Material for this task |
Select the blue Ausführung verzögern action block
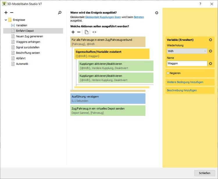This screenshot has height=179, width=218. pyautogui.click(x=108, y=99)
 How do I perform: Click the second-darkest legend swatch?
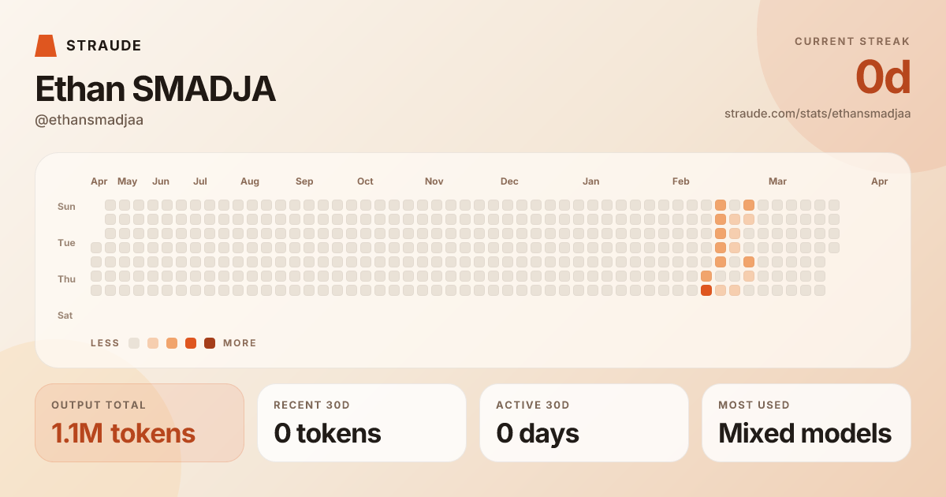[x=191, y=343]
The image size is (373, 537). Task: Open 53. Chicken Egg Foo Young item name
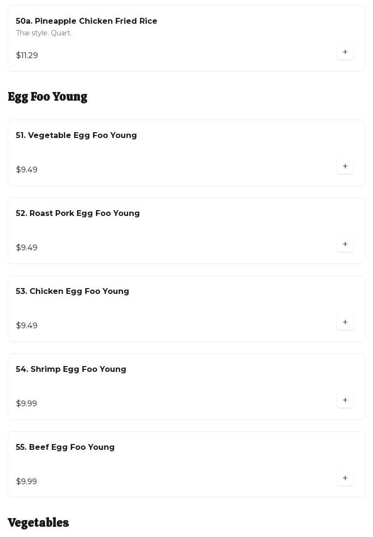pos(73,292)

...

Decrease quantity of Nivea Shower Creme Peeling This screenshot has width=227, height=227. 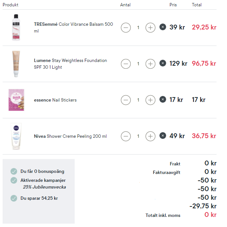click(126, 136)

==

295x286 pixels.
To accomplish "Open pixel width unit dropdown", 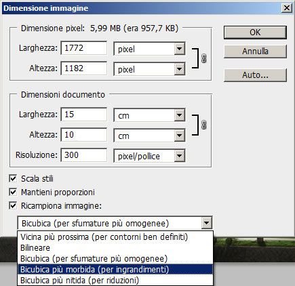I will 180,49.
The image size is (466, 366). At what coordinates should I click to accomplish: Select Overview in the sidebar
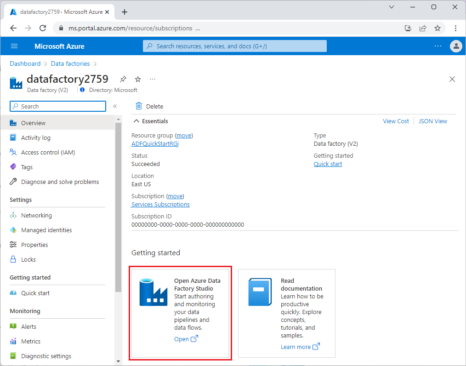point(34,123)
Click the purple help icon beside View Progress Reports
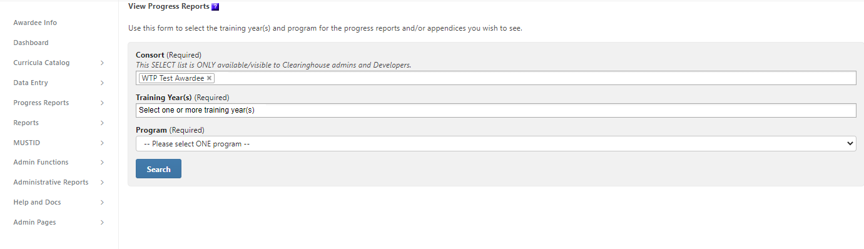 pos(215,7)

Work to do |
Copy out the items word for word, beginning at the line containing "Select the blue" and continuing through the line containing "pos(73,292)", and omit the pictures.

Solution for this exercise |
Select the blue Ausführung verzögern action block
This screenshot has height=179, width=218. pyautogui.click(x=108, y=99)
 How do I perform: Click the second-darkest legend swatch?
[x=191, y=343]
The image size is (373, 537). Task: Open 53. Chicken Egg Foo Young item name
pos(73,292)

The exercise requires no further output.